Tomcat Support Update : v 7.0.68
JVM Support Update : Updated:

§ Oracle Java 1.8.0_77
§ IBM JDK 8.0

Enterprise Information Catalog

• New Connectivity

• File Scanner for HDFS(Cloudera, Hortonworks) and Amazon S3: Catalog supported files and fields in the data lake. Supported for CSV, XML and JSON file formats.

• Informatica Cloud: Extract lineage metadata from Informatica Cloud mappings.

• Microstrategy: Support for metadata extracts from Microstrategy

• Amazon Redshift: Support for metadata extract from Amazon Redshift.

• Hive: Added multi-schema lineage support for Hive

• Custom Lineage Scanner: Manually add links and link properties to existing objects in the catalog; document lineage from unsupported ETL tools and hand-coded integrations.

• Intelligence

• Semantic Search: Object type detection from search queries for targeted search results.

• Enhanced Domain Discovery: Granular controls in domain discovery like Record match and Ignore NULLs for accurate domain matching.

• User Experience Improvements

• Enhanced Catalog Home Page: Added new reports for Top 50 Assets in the organization, Trending Searches and Recently Viewed Assets by the user

• Enhance Administrator Home Page: New dashboard with widgets for task monitoring, resource views and unassigned connections.

• Performance Enhancements

• Profiling on Blaze: Run Profiling and Domain Discovery jobs on Hadoop for Big Data sets

• Incremental Profiling Support: Scanner jobs identify if the table has changed from the last discovery run and run profiling jobs only on the changed tables for selected sources (Oracle, DB2, SQL Server, and HDFS Files).

• ~4X Performance Improvement in scanning PowerCenter resources.

• ~30X search, search auto-suggest and sort performance improvements

• Deployment

• Added Support for Backup, Restore and Upgrade.

• Added Kerberos Support for embedded cluster

• Intelligent Email Alerts: To help administrators proactively take care of any potential stability issues in Catalog setup.

• EIC PAM

• RHEL 7 Support Added

• New versions added for existing scanners:

• Tableau 9.x

• MapR 5.1 Hive Scanner

• SAP Business Objects 4.1 SP4 through SP6

• New Scanners

• Amazon Redshift

• Amazon S3

• Informatica Cloud R25

• Microstrategy 10.x, 9.4.1, 9.3.1

Intelligent Data Lake (IDL)

In version 10.1, Informatica introduces a new product Intelligent Data Lake to help customers derive more value from their Hadoop based data lake and democratize the data for usage by all in the organization.

Intelligent Data Lake is a collaborative Self-service Big Data discovery and preparation solution for data analysts and data scientists to rapidly discover and turn raw data into insights with quality and governance, especially in a data lake environment.

This allows analysts to spend more time on analysis and less time on finding and preparing data. At the same time IT can ensure quality, visibility and governance.

Intelligent Data Lake provides the following benefits.

Data Analysts can quickly and easily find and explore trusted enterprise data assets within the data lake as well as outside the data lake using semantic search, knowledge graphs and smart recommendations.
Data Analysts can transform, cleanse, and enrich data in the data lake using an Excel-like spreadsheet interface in a self-service manner without need of coding skills.
Data Analysts can publish and share data as well as knowledge with rest of the community and analyze the data using their choice of BI or analytic tools.
IT and governance staff can monitor user activity related to data usage in the lake.
IT can track data lineage to verify that data is coming from the right sources and going to the right targets.
IT can enforce appropriate security and governance on the data lake
IT can operationalize the work done by data analysts into a data delivery process that can be repeated and scheduled.

→ Exercise description:
Write the next part of the Informatica 10.1 release notes, picking up right after their last line. The listing has no connection to the Informatica 10.1 release notes.

→ Raw data:
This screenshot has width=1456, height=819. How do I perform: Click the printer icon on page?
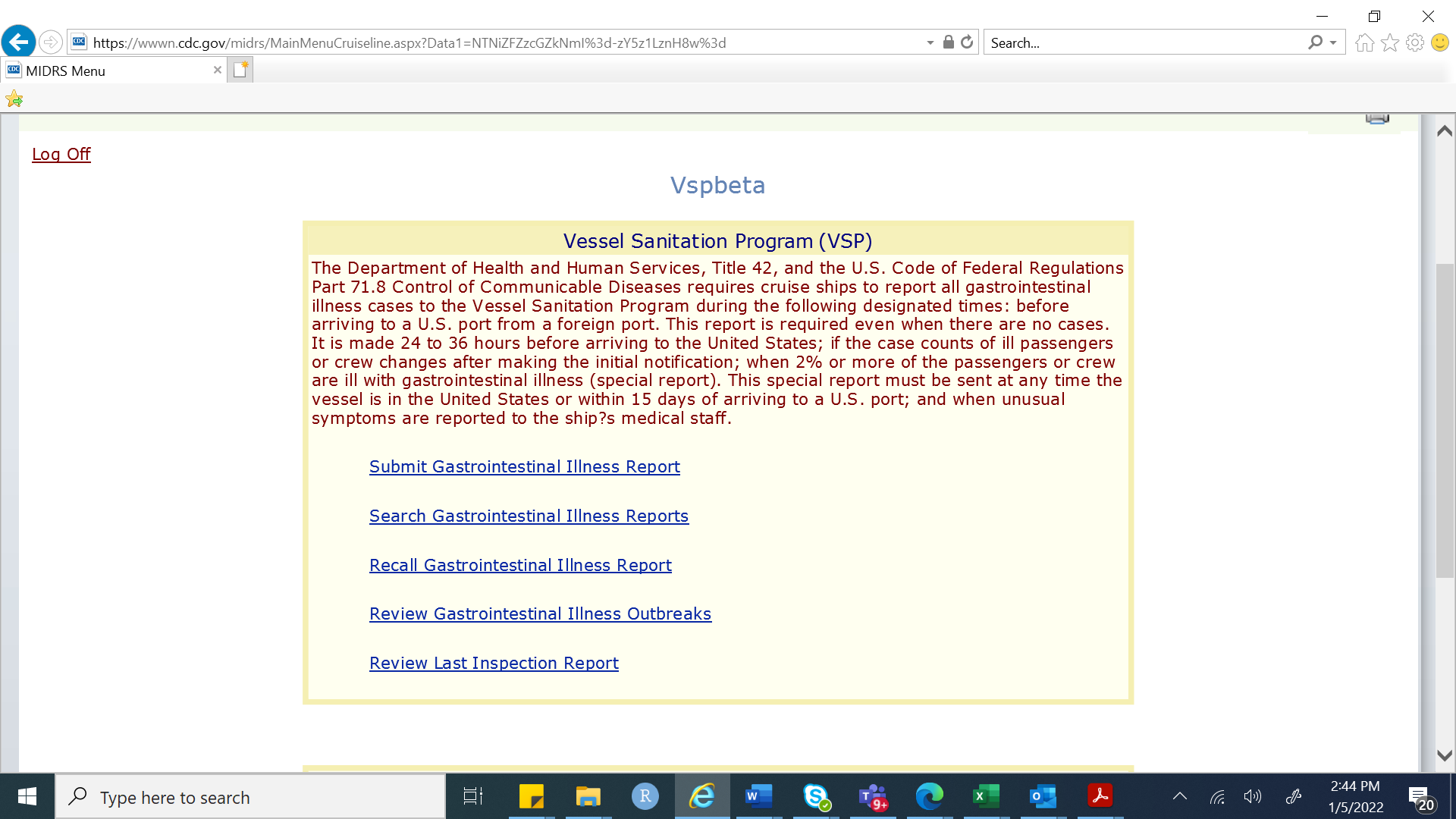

→ Right answer:
Intelligent Data Lake has following features.

Search:

Find the data in the lake as well as in the other enterprise systems using smart search and inference based results.
Filter assets based on dynamic facets using system attributes and custom defined classifications.

Explore:

Get overview of assets including custom attributes, profiling stats for quality, data domains for business content and usage information.
Add business context information by Crowd-sourcing metadata enrichment and tagging.
Preview sample data to get a sense of the data asset based on user credentials.
Get lineage of assets to understand where data is coming from and where it is going to build trust.
Know how the data asset is related to other assets in the enterprise based on associations with other tables/views, users, reports, data domains etc.
Discovery assets unknown before with progressive discovery with lineage and relationship views.

Acquire:

Upload personal delimited files to the lake using a wizard based interface.
Hive tables are automatically created for the uploads in the most optimal format.
Create new, append or overwrite existing assets for uploaded data.

Collaborate:

Organize work by adding data assets to Projects.
Add collaborators to Projects with different roles such as Co-owner, Editor, Viewer etc. for different privileges.

Recommendations:

Improve productivity by using recommendations based on other users’ behaviors and reuse knowledge.
Get recommendations for alternate assets that can be used in the Project instead of what is added.
Get recommendations for additional assets that can be used in addition to what’s in the project.
Recommendations change based on what is in the project.

Prepare:

Use excel-like environment to interactively specify transformation using sample data.
See sheet level and column level overviews including value distributions, numeric/date distributions.
Add transformations in the form of Recipe steps and see immediately the result on the sheets.
Perform column level data cleansing, data transformation using string, math, date, logical operations.
Perform sheet level operations like Combine, Merge, Aggregate and Filter data.
Refresh sample in the worksheets if the data in the underlying tables changes.
Derive sheets from existing sheets and get alerts when parent sheets change.
All the transformation steps are stored in the Recipe which can be played back interactively.

Publish:

Use the power of underlying Hadoop system to run large scale data transformation without coding/scripting.
Run data preparation steps on actual large data sets in the lake to create new data assets.
Publish the data in the lake as a Hive table in desired database.
Create new, append or overwrite existing assets for published data.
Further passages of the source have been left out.